[Note 317: ][ (retour) ] Il n'est pas besoin de dire que le bois a disparu, et se trouve réduit en poussière; mais son moule existe dans les maçonneries. Le bois, totalement privé d'air et entouré de l'humidité permanente de la maçonnerie, est bientôt pourri.
[Note 318: ][ (retour) ] De l'une des piles de la nef de la cathédrale d'Amiens.
[Note 319: ][ (retour) ] Ce détail est copié sur le grand chaînage qui fut placé, à la fin du XVe siècle, sur le sol du triforium de la cathédrale d'Amiens pour arrêter le bouclement des quatre piles de la croisée, fatiguées par la charge de la tour centrale, avant l'incendie de cette tour.
CHAINE. Pendant le moyen âge et jusque vers le commencement du XVIIe siècle, il était d'usage de placer aux angles des rues, aux portes des villes et des faubourgs, à l'entrée des ponts, des chaînes que l'on tendait la nuit, ou lorsqu'on craignait quelque surprise. Ces chaînes, fort lourdes, étaient scellées d'un bout à un gros anneau fixe et de l'autre venaient s'accrocher à un crochet [320] ou à une barre de fer, sorte de verrou garni d'un moraillon entrant dans une serrure que l'on fermait à clef pour empêcher les premiers venus de détendre la chaîne. Lorsque les chaînes étaient tendues dans une ville, il devenait impossible à de la cavalerie de circuler; les piétons même se trouvaient ainsi arrêtés à chaque pas [321]. Dans les rues, les maisons permettaient de sceller les chaînes à leurs parois; mais sur les routes, à l'entrée des ponts ou des faubourgs, en dehors des portes et passages, les chaînes étaient attachées à des poteaux de bois avec contrefiches. Ces supports étaient désignés sous le nom d'estaques. En temps de paix, les portes des villes restaient souvent ouvertes la nuit, et on se contentait de tendre les chaînes, attachées à l'extérieur, d'une tour à l'autre. On voit encore, à la porte Narbonnaise de Carcassonne, la place de la chaîne; elle était scellée d'un bout à la paroi de l'une des tours; l'autre bout était introduit, par un trou pratiqué à cet effet, dans la salle basse de la tour en face; on passait une barre de fer dans le dernier chaînon, et, du dehors, il n'était plus possible de détendre la chaîne. La fig. 1 explique cette manoeuvre très-simple.
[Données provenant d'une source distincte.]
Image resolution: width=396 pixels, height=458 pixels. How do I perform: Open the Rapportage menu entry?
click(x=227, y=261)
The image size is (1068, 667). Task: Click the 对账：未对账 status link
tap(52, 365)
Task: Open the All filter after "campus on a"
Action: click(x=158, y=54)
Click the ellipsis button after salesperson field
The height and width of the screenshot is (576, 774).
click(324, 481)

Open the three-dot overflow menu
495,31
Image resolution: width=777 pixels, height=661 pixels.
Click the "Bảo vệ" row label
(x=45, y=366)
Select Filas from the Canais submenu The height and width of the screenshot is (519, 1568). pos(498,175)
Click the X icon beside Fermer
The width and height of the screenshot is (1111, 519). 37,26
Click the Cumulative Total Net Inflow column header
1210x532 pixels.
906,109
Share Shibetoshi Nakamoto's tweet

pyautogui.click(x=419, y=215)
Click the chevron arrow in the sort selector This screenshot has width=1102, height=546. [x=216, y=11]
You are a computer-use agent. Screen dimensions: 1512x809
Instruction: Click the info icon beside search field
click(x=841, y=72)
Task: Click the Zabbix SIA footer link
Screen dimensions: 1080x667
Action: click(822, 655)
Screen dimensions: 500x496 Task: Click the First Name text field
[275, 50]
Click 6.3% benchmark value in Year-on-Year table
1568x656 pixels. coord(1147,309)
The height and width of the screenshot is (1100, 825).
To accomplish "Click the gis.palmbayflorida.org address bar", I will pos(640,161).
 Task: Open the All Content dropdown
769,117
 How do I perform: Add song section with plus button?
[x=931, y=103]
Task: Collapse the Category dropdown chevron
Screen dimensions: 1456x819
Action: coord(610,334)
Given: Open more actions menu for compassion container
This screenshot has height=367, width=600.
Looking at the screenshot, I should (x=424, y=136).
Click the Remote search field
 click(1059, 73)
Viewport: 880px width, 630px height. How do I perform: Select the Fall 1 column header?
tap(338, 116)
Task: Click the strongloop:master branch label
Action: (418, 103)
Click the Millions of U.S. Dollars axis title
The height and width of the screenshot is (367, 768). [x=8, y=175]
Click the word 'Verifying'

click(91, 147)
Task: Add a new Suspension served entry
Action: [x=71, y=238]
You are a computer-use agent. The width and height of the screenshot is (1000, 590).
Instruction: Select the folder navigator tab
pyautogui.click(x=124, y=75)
[Note 320: ][ (retour) ] On voit encore un de ces grands crochets à l'angle du mur sud de la cathédrale d'Amiens, près de la façade.
[Note 321: ][ (retour) ] «Deniers payez pour la coutence des kaisnes que on a fait en aucunes rues.»--Compte de recette et dépense de Valenciennes, année 1414.--Les chaînes nouvellement faites, sans compter les anciennes; étaient au nombre de quatre-vingt-treize.
CHAÎNE (DE PIERRE). Dans la bâtisse on désigne, par chaînes, des piles formées d'assises de pierre ou de matériaux résistants se reliant aux
maçonneries et ne présentant pas de saillies sur le nu des murs. On ne trouve que rarement ce procédé employé dans les constructions du moyen âge. Quand les murs sont en maçonnerie ordinaire, et qu'on veut les renforcer par des points d'appui espacés plus résistants, la chaîne de pierre forme presque toujours une saillie extérieure, et prend alors le nom de contrefort. Cependant les constructions rurales, militaires ou civiles, bâties avec économie présentent quelquefois des chaînes de pierre noyées dans les murs et ne portant pas une saillie à l'extérieur, mais formant un pilastre intérieur pour porter une poutre, une charge quelconque. Alors, pour économiser les matériaux et pour éviter les évidements, ces chaînes sont appareillées et posées ainsi que l'indique la fig. 1; les pierres A formant boutisse, les pierres B parement extérieur, les pierres C morceau du pilastre sans liaisons; ainsi de suite de la base au sommet du mur.